Back to Blogging

It’s been a hot minute since I’ve regularly blogged, but I’m working on getting back into it. Let’s see a few of the things I’ve been up to lately, where “lately” is, oh, most of this year…

Trainings

I’ve launched a couple of trainings on Teachable, one on the APPLY operator and one entitled the Curated Data Platform. The goal of these trainings is to provide in-depth training on topics at reasonable prices. For now, I’m probably not going to develop any more of these trainings, as they take a lot of time to put together and the ROI isn’t there today.

Another Book

Speaking of “the ROI isn’t there,” I’ve agreed to write a book on anomaly detection in Python. The working title of the book is Finding Ghosts in Your Data: Anomaly Detection Techniques with Examples in Python. I definitely was not anticipating writing a second book after PolyBase Revealed, but I have spent a lot of time in the world of anomaly detection the last few years, and it’s an area where I think I can make a contribution. Most books on anomaly detection tend to have the feel of textbooks: heavy on the statistical and mathematical underpinnings of techniques, but light on implementation. The goal of Finding Ghosts in Your Data is to straddle the line between academic work and tutorial. I’ll still get into a lot of detail on anomaly detection techniques, but the intended audience for this book is a software developer who has forgotten most of his statistics course from university days.

I also intend to do a fair amount of blogging on the book as I write it. I won’t give away the whole thing, but I will share a lot along the way.

New Talks! Some of Them In Person!

Right now, I’m in the midst of developing four new talks, all of which have to be done before the end of the month.

Keeping It Classy: Designing a Great Classifier and Building Your First Data Pipeline in Apache Spark are going to debut at the PASS Data Community Summit as part of two separate learning paths. The first talk provides a solid foundation for what a classification algorithm is in the data science world, different types of classification algorithms, and when you might choose one over the others. I cover a variety of tree-based (e.g., CART, random forest, XGBoost) and non-tree (e.g., kNN, Naive Bayes, Passive-Aggressive) algorithms, explain at a high level how they work, and show how you can work with them using libraries like scikit-learn.

The second talk, meanwhile, provides an introduction to Apache Spark by way of Azure Databricks. In it, I’ll cover the basic details of what Apache Spark is, how Databricks fits into it all, and how we can create data pipelines. Trust me when I say that I stretch the pipeline metaphor as far as it goes, and maybe a little further.

Riding the Rails: Railway-Oriented Programming with F# is the third talk I’m currently working on. It follows the excellent Scott Wlaschin’s Railway-Oriented Programming metaphor and talk, and I plan to give it my own spin by including more code in the talk itself. The cost of focusing more on the code is a loss of some of the depth of discussion that Scott hits, but I hope that trade-off is worthwhile, as I really like the ROP metaphor / Either monad. You can find this at the Azure Community Conference.
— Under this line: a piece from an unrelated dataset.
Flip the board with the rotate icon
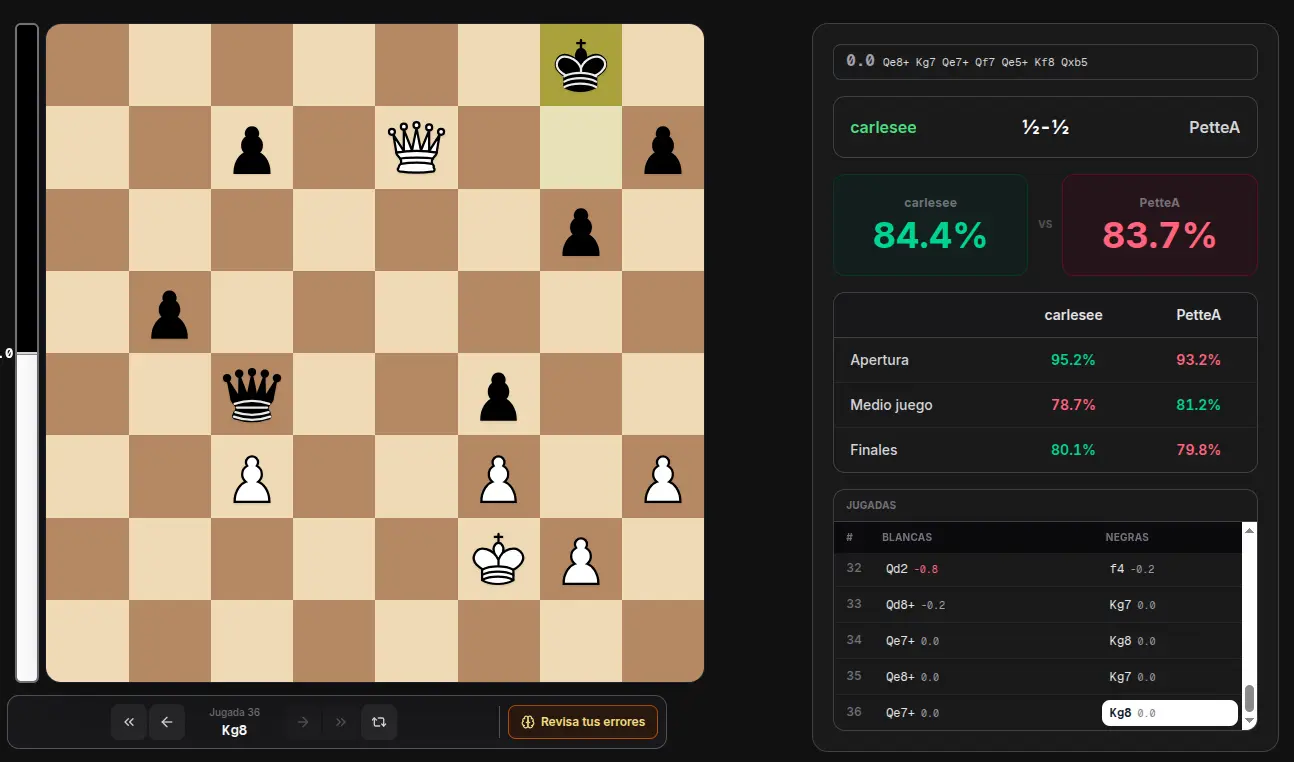 pos(379,722)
Finally, the fourth talk debuting this month is entitled Saving your Wallet from the Cloud, and it is intended to serve as a way of understanding how pricing in the cloud works and different methods you can choose to slice that bill. This one will debut for SQL Saturday #1021 in Orlando.

I’ll probably have a blog series for each talk over the next couple of months, once the time constraints have softened a bit.

Microsoft Cloud Workshops

One of the things I do for Solliance is create and maintain Microsoft Cloud Workshops. Right now, I have two on my plate: Big data and virtualization, and Innovate and modernize apps with Data and AI. Both of them have updated scheduled, and they’re both pretty big ones.

DataCamp Courses

A few months ago, I was the subject matter expert for DataCamp’s Data Modeling in Power BI course. You won’t see or hear me there, but I shaped the course design, developed most of the content, and handed all of that off to DataCamp folks so that I don’t have to think about it any longer…
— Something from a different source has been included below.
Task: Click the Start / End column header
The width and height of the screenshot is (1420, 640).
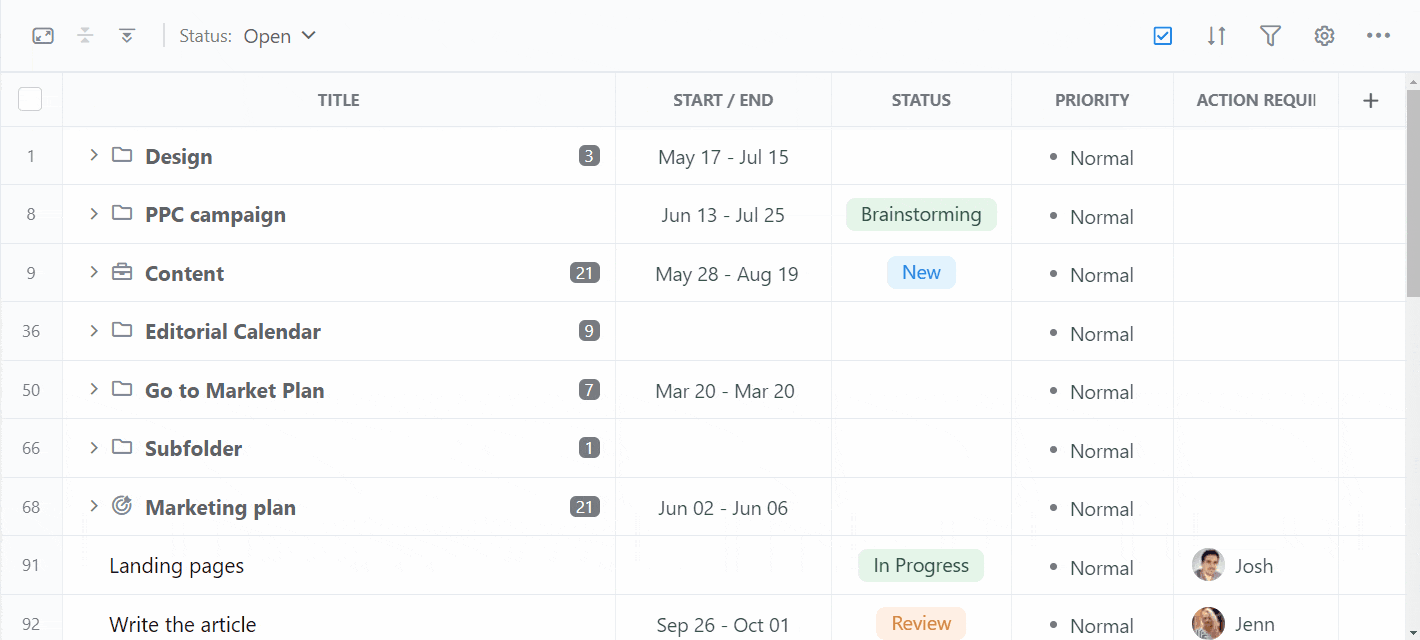Action: tap(723, 100)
I’m currently doing the same on a course around data visualization in Power BI. This course should be particularly interesting because I’m combining psychological concepts (knowing your audience, getting an emotional response, reducing cognitive load, tracking focal points, etc.) with a grand overview of most Power BI visuals, including custom visuals and Python/R visuals. In addition to those, there’s an entire lesson on designing for accessibility. For approximately 4-6 learner hours of training, there’s a lot of content packed in there. I’m about 2/3 of the way through this course, so we’ll probably see it release in December.

More on the Plate

There’s a bit more that I’m working on as well, but by this point, I’m now convinced I live on a planet with 36-hour days…or I’m over-booked, one of the two.

The Framework Laptop

About a month ago, I pre-ordered the Framework Laptop, specifically the DIY edition. This laptop isn’t exactly what I want in a laptop, but it does have a lot going for it, so I figured I would write up a summary of why I went with this one, especially as it’s expected to arrive tomorrow.
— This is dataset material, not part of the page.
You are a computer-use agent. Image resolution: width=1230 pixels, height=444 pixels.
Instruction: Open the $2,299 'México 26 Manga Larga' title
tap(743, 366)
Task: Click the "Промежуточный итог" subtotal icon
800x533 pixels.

The Bottom Line: Right to Repair

Right to repair isn’t a topic I’ve discussed much, well, ever, but it’s an important issue for reasons I covered in the most recent episode of Shop Talk. I also plan to have a lengthier write-up sometime soon which covers my thoughts on the topic, but the really short version is that I want to maximize options for choice when it comes to property I own, and right to repair extends the sphere of possible choices.

The Framework team has put a lot of effort into making their laptop repairable and upgradable. They have a series of support guides which walk you, step by step, through the process of component replacement. For example, if you need to replace your mainboard, there’s a guide for that.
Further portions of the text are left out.